Kayaking across a lake or soaring with the pigeons, Frankee considers himself a natural born explorer. Truth is, most kids are a lot like Frankee. Every chance they get, they seek out exciting new challenges. For children, life is an unfolding adventure, experienced through their senses. Each one fires off different connections within your child’s growing mind. Besides being fun, engaging in sensory play with your little one helps her stimulate memory, build language, learning, and cognitive skills.
Get creative and try the sensory experiences below!

Place 3 objects with different feels on plates or cups. Uncooked spaghetti, mushy jello, paperclips, kidney beans… Whatever works. Go for it! Have your child close her eyes, and simply feel. Allow her to experience the tactile stimuli.

Set up a scent station in your kitchen: start with two or three aromas, one in each jar. Fragrant herbs, spices, essential oils, all work great. Be playful and silly. Have your child close her eyes and play a scent-guessing game as she tries to figure out the contents. Encourage her to express herself. What does the scent make her think/feel?Scent is linked to memory in the brain, builds focus and concentration.

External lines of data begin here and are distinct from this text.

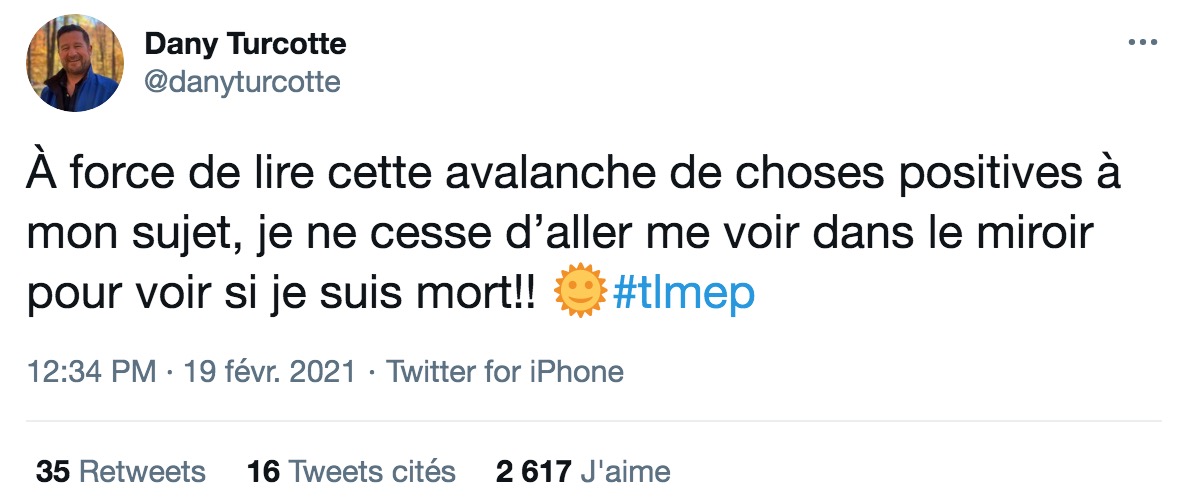
Task: Open the @danyturcotte handle link
Action: coord(243,81)
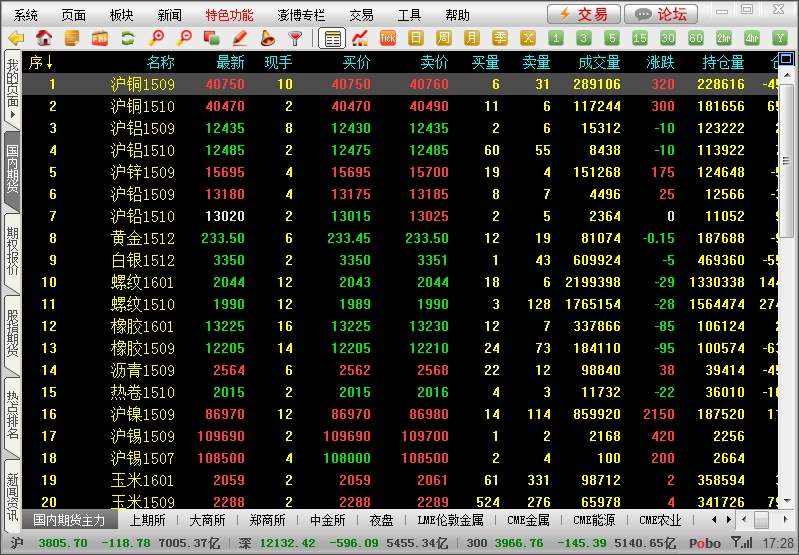The height and width of the screenshot is (555, 799).
Task: Select the 沪铜1510 row
Action: tap(142, 106)
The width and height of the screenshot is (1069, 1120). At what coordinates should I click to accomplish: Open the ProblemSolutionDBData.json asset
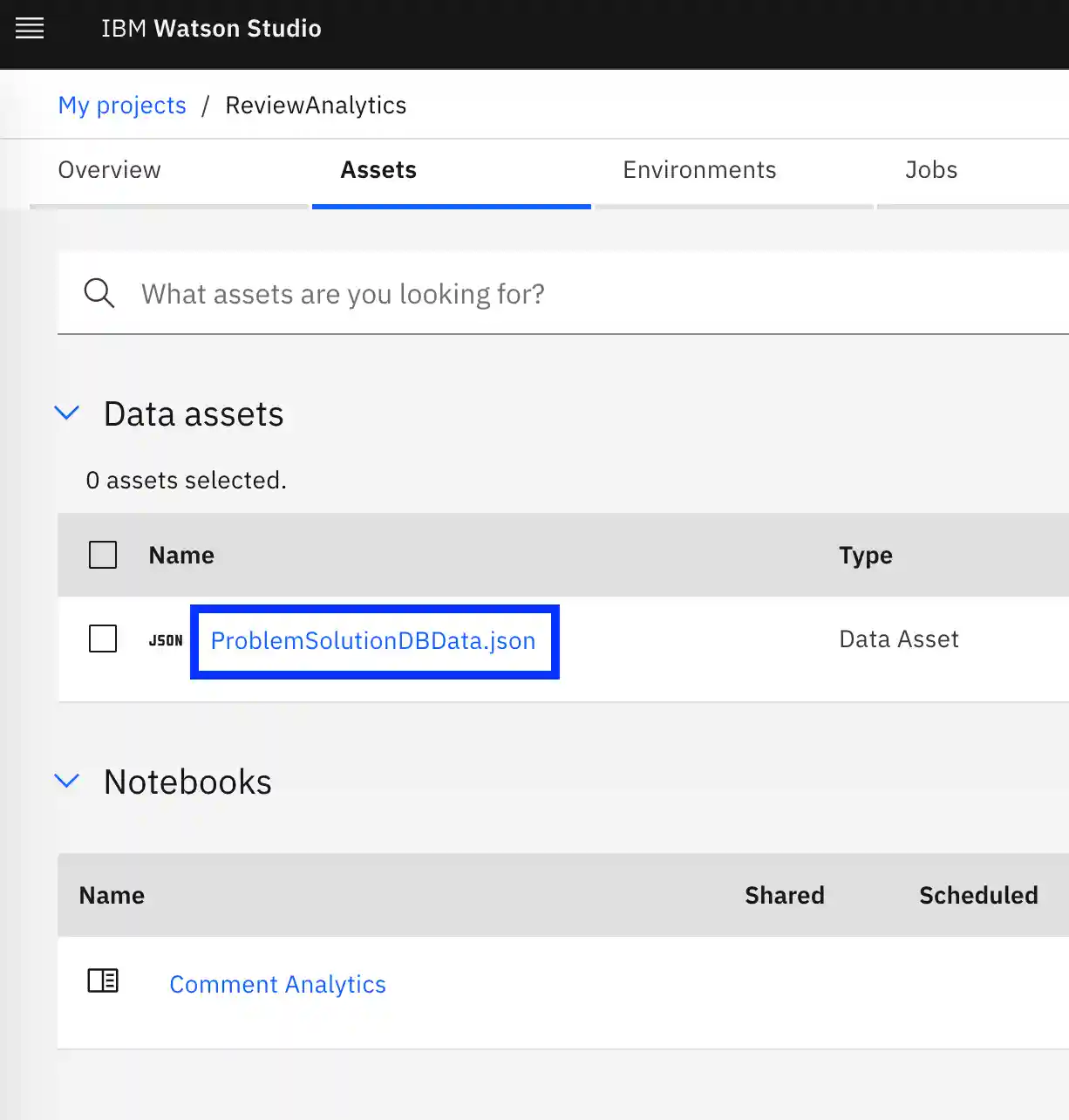pyautogui.click(x=373, y=641)
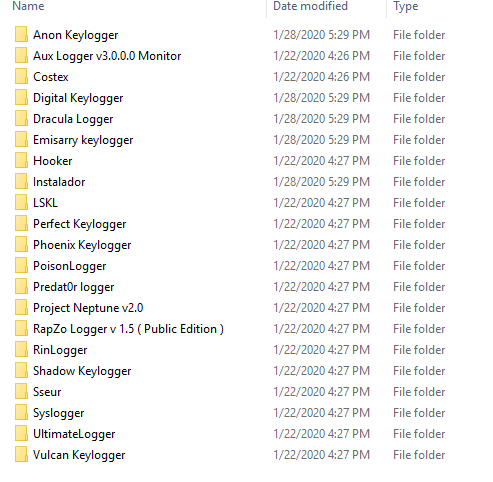Click the date modified of the Instalador row
The image size is (493, 482).
click(x=321, y=182)
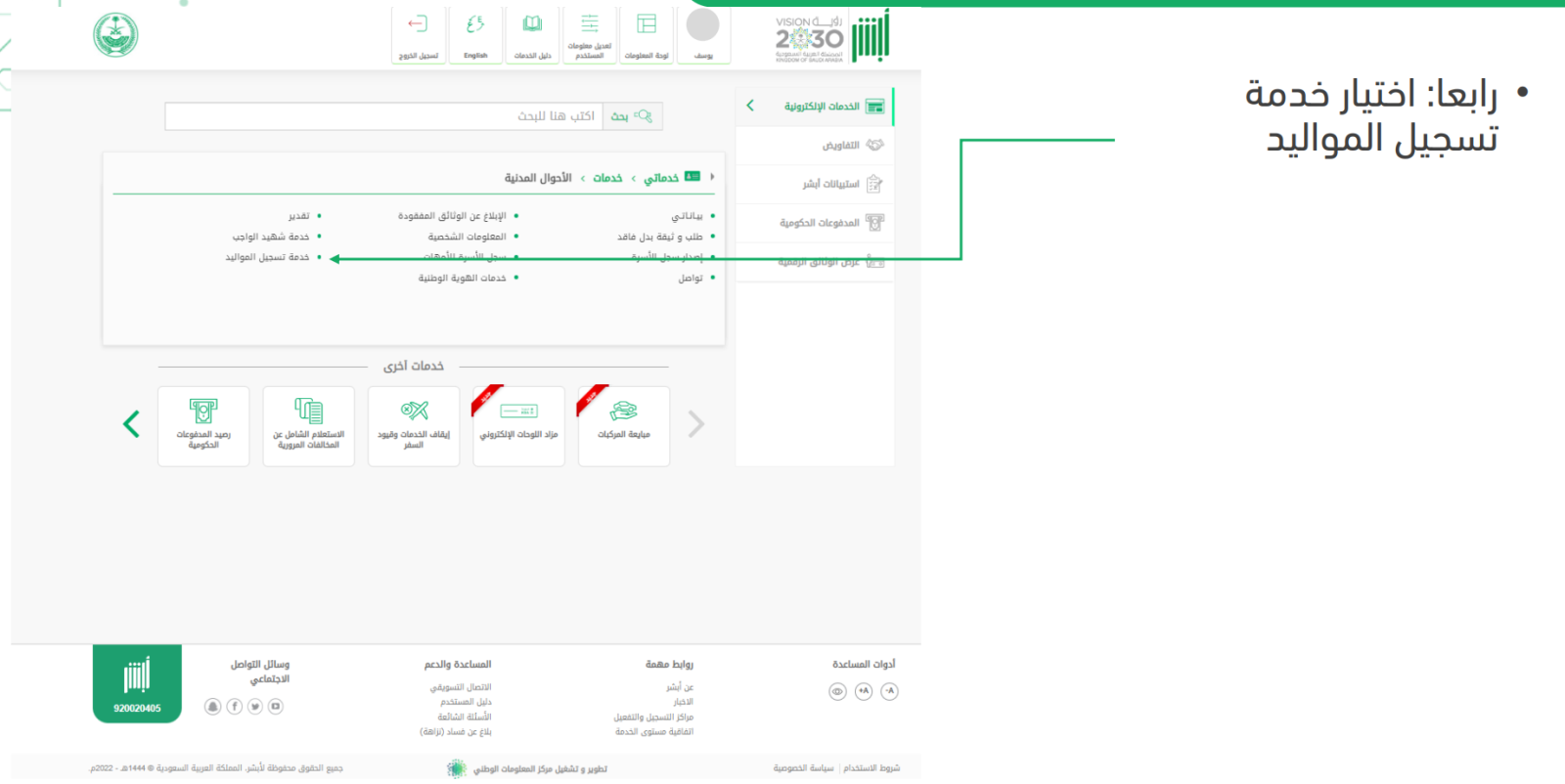
Task: Open the dashboard icon (لوحة المعلومات)
Action: pyautogui.click(x=647, y=35)

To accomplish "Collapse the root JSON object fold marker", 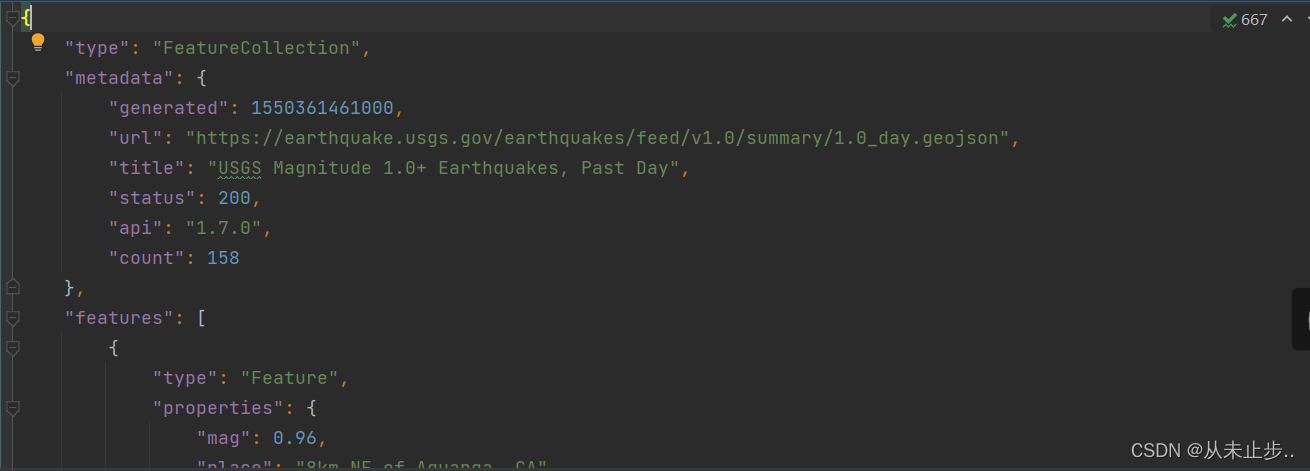I will (x=12, y=18).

FeeBee swirls beauty into the world with one stroke of her magic paintbrush. But she also loves getting lost in the work of others. Take a lesson from FeeBee, choose a brightly colored work of art that isn’t identifiable. A painting, or print, (magazine or video image) with an assortment of shapes. Ask your child to focus for at least 5 minutes. Later, talk about what she sees. Gazing at abstract art helps foster creativity, imagination, and deepen problem solving skills as the mind processes what it sees.

Discovering nutritious foods through sensations is fun, one veggie at a time. With closed eyes, tell your child to notice texture, and taste on her tongue. Ask her to become aware of when food tastes changes, while chewing slowly. After swallowing, what does she remember about the taste?

One of the best ways to experience sound is through silence. Ideally, done in nature, sit with your child on a blanket or comfy chair. Open or closed eyes, relax the breath, seek out all sounds large and small. Simply listen. After 5-10 minutes of quiet time, ask your child what she discovered. Listening helps engage the mind, improves learning, communication and lessens anxiety.